Auto industry struggles to solve air bag explosions despite mass recalls

More than a million Honda Motor Co. Ltd. vehicles could be subject to an upcoming recall for Takata air bags that are at risk of exploding and shooting shrapnel at passengers and drivers, according to a person with knowledge of the matter. That would be in addition to 7.6 million vehicles already recalled by Honda and other automakers over the past five years, and the figure confirms what Japan’s Takata believed as of a year ago: that it had finally contained a crisis more than a decade in the making. The total could grow further still if Honda’s rivals like Nissan, Mazda and BMW also decide to fix more vehicles that were made in a two-year period when, Takata says, it botched production of air bag inflators and lost related records.

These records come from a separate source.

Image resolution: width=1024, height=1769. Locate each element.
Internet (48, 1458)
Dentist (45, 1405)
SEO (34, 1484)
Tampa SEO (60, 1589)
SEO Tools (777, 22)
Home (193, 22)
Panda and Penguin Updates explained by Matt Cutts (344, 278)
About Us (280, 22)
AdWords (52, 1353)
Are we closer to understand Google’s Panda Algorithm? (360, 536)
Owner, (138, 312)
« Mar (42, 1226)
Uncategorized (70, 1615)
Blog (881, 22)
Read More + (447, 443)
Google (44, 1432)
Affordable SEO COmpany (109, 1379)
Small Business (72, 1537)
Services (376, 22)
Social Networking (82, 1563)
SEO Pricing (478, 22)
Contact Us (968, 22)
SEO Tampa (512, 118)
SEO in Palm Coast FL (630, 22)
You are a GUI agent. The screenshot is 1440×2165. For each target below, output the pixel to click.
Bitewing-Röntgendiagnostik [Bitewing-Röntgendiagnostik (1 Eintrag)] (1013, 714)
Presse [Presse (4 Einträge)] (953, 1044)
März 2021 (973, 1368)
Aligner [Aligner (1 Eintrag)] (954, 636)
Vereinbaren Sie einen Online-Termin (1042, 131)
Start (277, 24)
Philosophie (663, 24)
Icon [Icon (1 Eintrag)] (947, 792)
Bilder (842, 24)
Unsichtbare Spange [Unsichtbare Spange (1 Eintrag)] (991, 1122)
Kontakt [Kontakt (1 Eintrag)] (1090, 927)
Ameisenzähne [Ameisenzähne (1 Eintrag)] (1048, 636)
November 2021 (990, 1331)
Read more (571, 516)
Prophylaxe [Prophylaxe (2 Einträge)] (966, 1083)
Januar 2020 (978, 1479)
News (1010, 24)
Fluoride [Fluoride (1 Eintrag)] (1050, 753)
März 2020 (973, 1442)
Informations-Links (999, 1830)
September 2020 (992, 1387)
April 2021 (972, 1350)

We temporarily suspended the air bag function on vehicles in Japan until the parts are available because [the ministry] requires a remedy at the time of recall filing. … We considered the lead time of remedy parts preparation, and we prioritized the customer’s safety.

Brian Lyons, Toyota spokesman

The possible additional recalls would come at a time when General Motors is under scrutiny over why it took more than a decade to discover a faulty ignition switch linked to at least 13 deaths. As automakers promote over-the-horizon breakthroughs like self-driving cars, the industry’s mass safety-related recalls underline how much can still go wrong with some of the cheapest, most established technologies.